AFOSI SPECIAL PRODUCT
- 5 pages
- For Official Use Only
- February 11, 2013
(U) This Special Product was produced in response to reports of Department of Defense (DoD) personnel becoming victims of internet-based extortion scams known as sextortion. Its purpose is to inform United States Air Force (USAF) personnel of this new online scam and offer mitigating steps that can reduce the chances of becoming a victim.
(U) INTRODUCTION
(U) Cyber criminals are continually developing new online scams to take advantage of the unsuspecting public. One of the most recent is cyber sextortion. Cyber sextortion generally refers to an act of using sexual images (obtained either through enticement or malicious code) in order to extort money from unsuspecting victims.
(U) Reporting across Military Services indicates that DoD personnel have been subjected mainly to webcam sextortion scams. DoD personnel were enticed to engage in online sexual activities which were secretly recorded; money was then extorted from the victims in order to prevent the release of compromising video material. Reported instances of sextortion involving DoD personnel suggests that many of the perpetrators originate from the Philippines. It is currently unclear whether perpetrators are specifically targeting US military members or whether DoD and USAF personnel are merely victims of a scam directed at the general public. Nonetheless, USAF personnel should be vigilant about protecting their personal information online and refrain from engaging in sexual activities through the internet that may potentially make them vulnerable to extortion.
(U) MECHANICS OF SEXTORTION SCAMS
(U) Cyber criminals involved in sextortion scams generally pose as attractive females seeking friendly conversation. They approach potential victims in chat rooms, popular dating websites, and social networking sites by initiating written/text communication in an attempt to befriend them. To convince an unsuspecting individual the person they are about to befriend is real, the perpetrator posts fictitious information about themselves (usually age, location, and multiple photos of the same person) to help establish legitimacy.
(U) Once the victim has accepted the perpetrator’s friendship invitation, the “online relationship” commences and perpetrators quickly change the nature of the conversation from friendly to sexual. At this point victims are invited to participate in live video communication and are lured into cybersex activities.
(U) In many cases perpetrators enact sexually explicit poses or engage in masturbation to entice the victim to reciprocate. Perpetrators then inform unsuspecting victims that their online sexual activities have been recorded. The perpetrator subsequently threatens to upload the contents on various websites (YouTube, Facebook, heterosexual and homosexual porn sites, etc.) or distribute it to the victims’ family, friends, or coworkers unless financial payment is made. In some instances victims were forced to purchase a subscription to pornographic websites. Those websites provide financial incentives similar to “referral fees” for perpetrators who coerce victims to sign up for the service.
(U) Monetary demands placed on the victims have averaged around several hundred dollars (US$) per person. In one case, however, law enforcement authorities in Singapore broke up a sextortion ring responsible for extorting upward of US$90,000 from a single victim over a 9-month time period. The authorities suspected the same group deprived another individual of nearly US$100,000 by threating to make victim’s cybersex activities public.
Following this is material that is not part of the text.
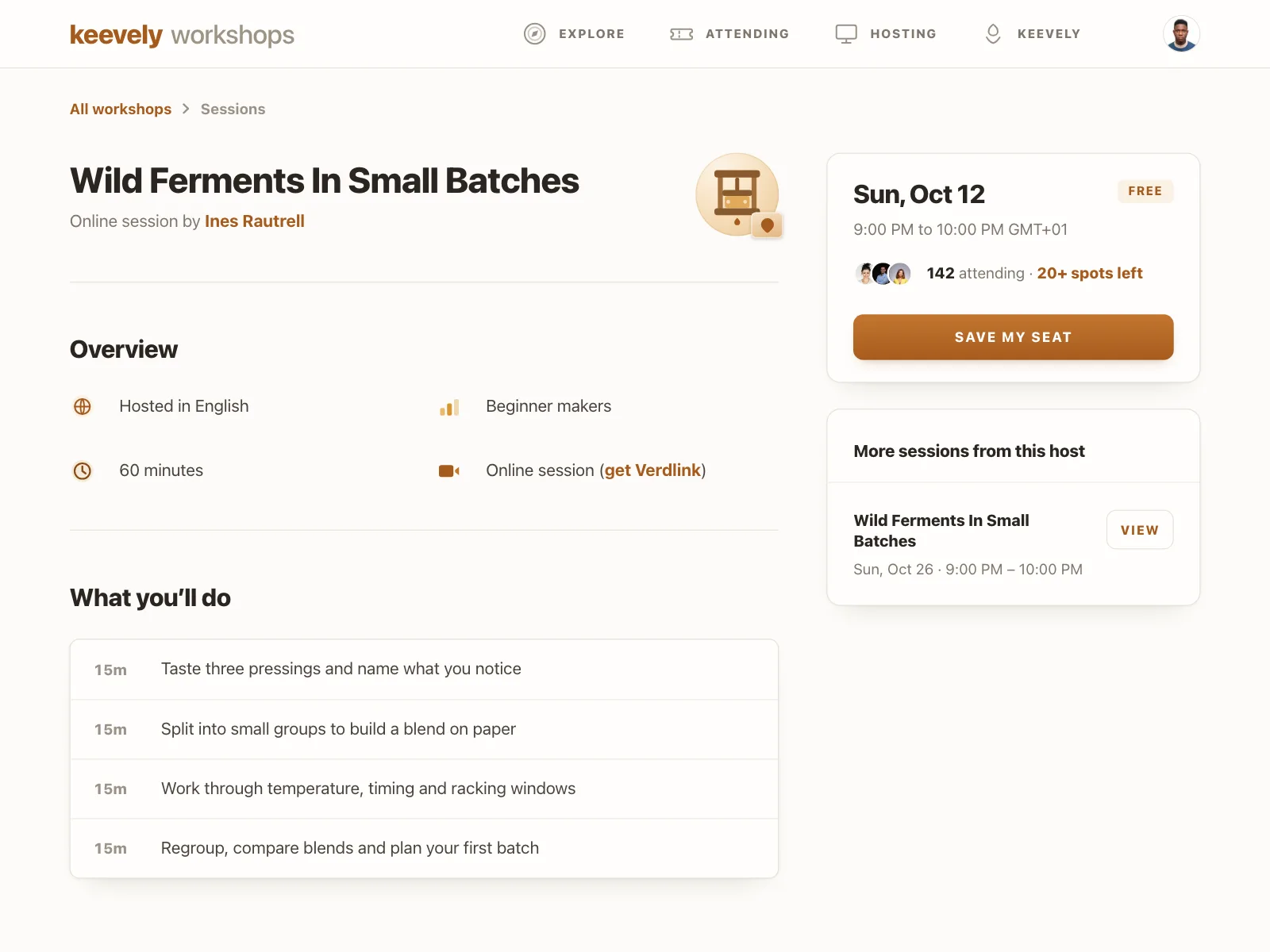Click the bar chart level icon

tap(449, 408)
(U) SEXTORTION CASES INVOLVING DOD MEMBERS
(U) Currently it is not known how many DoD personnel have been victimized by this type of online sextortion scam. In November 2012, Facebook’s security team—the world’s largest social networking site—identified a major sextortion ring operating out of Naga City, Philippines. The ring, involving 21 employees of the Philippine-based company MoneyMaker Portal Web Solutions, reportedly targeted hundreds of US Army and Navy members for a period over one year. It is unknown how many DoD members were actually victimized by this ring. Less dramatic examples of cyber criminals targeting DoD members through these types of scams have been observed by all Military Criminal Investigative Organizations.
(U//FOUO) A recent Naval Criminal Investigative Service (NCIS) report focusing on this type of online scam identified four cases (two on Guam, one in Japan, and one in Bahrain) involving Navy members between August 2012 and November 2012. In all instances, Department of the Navy personnel were lured into online sexual activity that was secretly recorded, and were subsequently threatened with exposure if payment was not made. The United States Army Criminal Investigation Command (USACIDC) also reported a total of three cases from South Korea, Germany, and Texas, of Army members who were recently victimized. In all cases, victims engaged in consensual cybersex activities that were secretly recorded and subsequently used to extort money from them.6 AFOSI has also received multiple reports indicating that USAF personnel have been subjected to sextortion scams. Multiple incidents of sextortion involving USAF members were reported in Japan, South Korea and Alaska, one in Portugal, and one on Guam.